**Records shown**
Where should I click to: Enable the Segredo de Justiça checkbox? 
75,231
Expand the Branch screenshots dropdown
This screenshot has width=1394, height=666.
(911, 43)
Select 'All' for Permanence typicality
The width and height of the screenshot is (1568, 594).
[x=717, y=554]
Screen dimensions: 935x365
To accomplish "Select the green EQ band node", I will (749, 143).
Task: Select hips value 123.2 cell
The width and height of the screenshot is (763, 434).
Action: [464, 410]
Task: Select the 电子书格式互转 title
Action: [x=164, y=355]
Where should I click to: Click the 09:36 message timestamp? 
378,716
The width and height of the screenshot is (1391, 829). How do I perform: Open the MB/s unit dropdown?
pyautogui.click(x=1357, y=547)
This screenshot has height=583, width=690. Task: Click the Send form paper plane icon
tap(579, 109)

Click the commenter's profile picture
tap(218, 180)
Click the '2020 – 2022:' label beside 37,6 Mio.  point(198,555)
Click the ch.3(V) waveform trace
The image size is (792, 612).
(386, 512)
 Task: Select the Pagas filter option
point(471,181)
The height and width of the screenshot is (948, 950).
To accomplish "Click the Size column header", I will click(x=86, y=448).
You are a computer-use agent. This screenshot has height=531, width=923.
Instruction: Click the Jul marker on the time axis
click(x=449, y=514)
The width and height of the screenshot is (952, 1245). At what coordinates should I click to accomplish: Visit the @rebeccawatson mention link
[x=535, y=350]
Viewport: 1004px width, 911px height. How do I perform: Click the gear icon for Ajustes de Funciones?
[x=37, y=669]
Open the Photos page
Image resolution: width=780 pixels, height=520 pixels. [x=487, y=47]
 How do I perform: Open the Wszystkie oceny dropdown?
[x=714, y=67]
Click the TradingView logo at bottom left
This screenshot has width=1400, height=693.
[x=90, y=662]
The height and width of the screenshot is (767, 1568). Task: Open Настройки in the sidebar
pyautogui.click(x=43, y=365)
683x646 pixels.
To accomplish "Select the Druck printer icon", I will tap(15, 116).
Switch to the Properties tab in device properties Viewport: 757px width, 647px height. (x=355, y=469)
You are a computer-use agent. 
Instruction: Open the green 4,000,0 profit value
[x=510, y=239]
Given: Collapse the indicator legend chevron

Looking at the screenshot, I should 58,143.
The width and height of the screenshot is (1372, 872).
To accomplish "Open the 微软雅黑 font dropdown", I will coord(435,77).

**Activity**
Beginning at the line that contains "The width and height of the screenshot is (1372, 872).", retype each line of the listing up to and including the last one, exactly as it stands, and nothing else.

**Answer section**
The width and height of the screenshot is (1372, 872).
To accomplish "Open the 微软雅黑 font dropdown", I will coord(435,77).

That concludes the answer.